### WORK INSTRUCTIONS
Please repeat every entry that follows, keeping each one exactly the same.
***** RECORDS PROVIDED
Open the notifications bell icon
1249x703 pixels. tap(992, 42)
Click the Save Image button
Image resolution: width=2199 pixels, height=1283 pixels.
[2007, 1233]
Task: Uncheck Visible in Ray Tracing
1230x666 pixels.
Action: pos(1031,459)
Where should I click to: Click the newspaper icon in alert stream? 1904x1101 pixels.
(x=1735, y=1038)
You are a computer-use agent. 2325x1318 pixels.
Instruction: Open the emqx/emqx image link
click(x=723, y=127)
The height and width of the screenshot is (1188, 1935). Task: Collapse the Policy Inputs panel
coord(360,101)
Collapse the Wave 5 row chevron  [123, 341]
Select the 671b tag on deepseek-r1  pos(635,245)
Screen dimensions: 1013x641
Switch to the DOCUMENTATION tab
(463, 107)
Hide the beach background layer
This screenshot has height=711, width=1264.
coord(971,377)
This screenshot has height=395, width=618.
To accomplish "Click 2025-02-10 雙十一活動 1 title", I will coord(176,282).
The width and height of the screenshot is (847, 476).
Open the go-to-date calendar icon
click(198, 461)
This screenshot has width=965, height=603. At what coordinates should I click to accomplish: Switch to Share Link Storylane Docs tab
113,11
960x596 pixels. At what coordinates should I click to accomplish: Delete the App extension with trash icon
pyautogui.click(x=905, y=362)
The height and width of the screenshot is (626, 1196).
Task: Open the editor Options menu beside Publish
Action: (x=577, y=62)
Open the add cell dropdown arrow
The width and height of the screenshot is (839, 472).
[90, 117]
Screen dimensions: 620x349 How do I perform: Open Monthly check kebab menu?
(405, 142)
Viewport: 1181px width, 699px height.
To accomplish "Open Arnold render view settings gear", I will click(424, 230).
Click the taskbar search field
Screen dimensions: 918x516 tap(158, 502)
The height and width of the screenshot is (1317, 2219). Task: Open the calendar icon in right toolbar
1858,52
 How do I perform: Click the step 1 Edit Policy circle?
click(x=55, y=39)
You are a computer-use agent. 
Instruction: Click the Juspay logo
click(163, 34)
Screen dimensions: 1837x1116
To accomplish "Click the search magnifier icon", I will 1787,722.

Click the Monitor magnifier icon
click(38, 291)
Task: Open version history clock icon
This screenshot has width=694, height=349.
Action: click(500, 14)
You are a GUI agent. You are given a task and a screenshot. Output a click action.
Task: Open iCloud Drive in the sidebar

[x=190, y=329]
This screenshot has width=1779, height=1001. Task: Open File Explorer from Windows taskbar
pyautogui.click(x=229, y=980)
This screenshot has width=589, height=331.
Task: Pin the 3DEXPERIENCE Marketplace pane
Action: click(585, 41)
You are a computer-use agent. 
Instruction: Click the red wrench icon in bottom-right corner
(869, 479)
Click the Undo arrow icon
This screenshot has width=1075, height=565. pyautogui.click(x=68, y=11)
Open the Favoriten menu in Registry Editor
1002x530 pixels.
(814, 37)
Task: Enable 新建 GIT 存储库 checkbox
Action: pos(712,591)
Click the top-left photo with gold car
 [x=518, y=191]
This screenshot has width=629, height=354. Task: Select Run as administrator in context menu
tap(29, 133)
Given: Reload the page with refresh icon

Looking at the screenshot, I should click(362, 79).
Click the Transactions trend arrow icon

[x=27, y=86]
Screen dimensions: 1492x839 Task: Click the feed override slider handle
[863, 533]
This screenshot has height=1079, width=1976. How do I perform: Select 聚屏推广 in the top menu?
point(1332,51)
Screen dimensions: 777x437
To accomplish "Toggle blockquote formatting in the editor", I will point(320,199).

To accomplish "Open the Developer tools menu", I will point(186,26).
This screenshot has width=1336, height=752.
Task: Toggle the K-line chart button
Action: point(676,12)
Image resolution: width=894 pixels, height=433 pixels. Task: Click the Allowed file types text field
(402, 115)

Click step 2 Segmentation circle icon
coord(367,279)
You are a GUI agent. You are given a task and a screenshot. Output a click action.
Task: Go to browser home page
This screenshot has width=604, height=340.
**********
### TASK SOLUTION
Open the notifications bell icon
1249x703 pixels. tap(992, 42)
Click the Save Image button
Image resolution: width=2199 pixels, height=1283 pixels.
[2007, 1233]
Task: Uncheck Visible in Ray Tracing
1230x666 pixels.
Action: pos(1031,459)
Where should I click to: Click the newspaper icon in alert stream? 1904x1101 pixels.
(x=1735, y=1038)
You are a computer-use agent. 2325x1318 pixels.
Instruction: Open the emqx/emqx image link
click(x=723, y=127)
The height and width of the screenshot is (1188, 1935). Task: Collapse the Policy Inputs panel
coord(360,101)
Collapse the Wave 5 row chevron  [123, 341]
Select the 671b tag on deepseek-r1  pos(635,245)
Screen dimensions: 1013x641
Switch to the DOCUMENTATION tab
(463, 107)
Hide the beach background layer
This screenshot has height=711, width=1264.
coord(971,377)
This screenshot has height=395, width=618.
To accomplish "Click 2025-02-10 雙十一活動 1 title", I will coord(176,282).
The width and height of the screenshot is (847, 476).
Open the go-to-date calendar icon
click(198, 461)
This screenshot has width=965, height=603. At what coordinates should I click to accomplish: Switch to Share Link Storylane Docs tab
113,11
960x596 pixels. At what coordinates should I click to accomplish: Delete the App extension with trash icon
pyautogui.click(x=905, y=362)
The height and width of the screenshot is (626, 1196).
Task: Open the editor Options menu beside Publish
Action: (x=577, y=62)
Open the add cell dropdown arrow
The width and height of the screenshot is (839, 472).
[90, 117]
Screen dimensions: 620x349 How do I perform: Open Monthly check kebab menu?
(405, 142)
Viewport: 1181px width, 699px height.
To accomplish "Open Arnold render view settings gear", I will click(424, 230).
Click the taskbar search field
Screen dimensions: 918x516 tap(158, 502)
The height and width of the screenshot is (1317, 2219). Task: Open the calendar icon in right toolbar
1858,52
 How do I perform: Click the step 1 Edit Policy circle?
click(x=55, y=39)
You are a computer-use agent. 
Instruction: Click the Juspay logo
click(163, 34)
Screen dimensions: 1837x1116
To accomplish "Click the search magnifier icon", I will 1787,722.

Click the Monitor magnifier icon
click(38, 291)
Task: Open version history clock icon
This screenshot has width=694, height=349.
Action: click(500, 14)
You are a GUI agent. You are given a task and a screenshot. Output a click action.
Task: Open iCloud Drive in the sidebar

[x=190, y=329]
This screenshot has width=1779, height=1001. Task: Open File Explorer from Windows taskbar
pyautogui.click(x=229, y=980)
This screenshot has width=589, height=331.
Task: Pin the 3DEXPERIENCE Marketplace pane
Action: click(585, 41)
You are a computer-use agent. 
Instruction: Click the red wrench icon in bottom-right corner
(869, 479)
Click the Undo arrow icon
This screenshot has width=1075, height=565. pyautogui.click(x=68, y=11)
Open the Favoriten menu in Registry Editor
1002x530 pixels.
(814, 37)
Task: Enable 新建 GIT 存储库 checkbox
Action: pos(712,591)
Click the top-left photo with gold car
 [x=518, y=191]
This screenshot has width=629, height=354. Task: Select Run as administrator in context menu
tap(29, 133)
Given: Reload the page with refresh icon

Looking at the screenshot, I should click(362, 79).
Click the Transactions trend arrow icon

[x=27, y=86]
Screen dimensions: 1492x839 Task: Click the feed override slider handle
[863, 533]
This screenshot has height=1079, width=1976. How do I perform: Select 聚屏推广 in the top menu?
point(1332,51)
Screen dimensions: 777x437
To accomplish "Toggle blockquote formatting in the editor", I will point(320,199).

To accomplish "Open the Developer tools menu", I will point(186,26).
This screenshot has width=1336, height=752.
Task: Toggle the K-line chart button
Action: point(676,12)
Image resolution: width=894 pixels, height=433 pixels. Task: Click the Allowed file types text field
(402, 115)

Click step 2 Segmentation circle icon
coord(367,279)
You are a GUI agent. You are given a task and a screenshot. Output a click action.
Task: Go to browser home page
This screenshot has width=604, height=340.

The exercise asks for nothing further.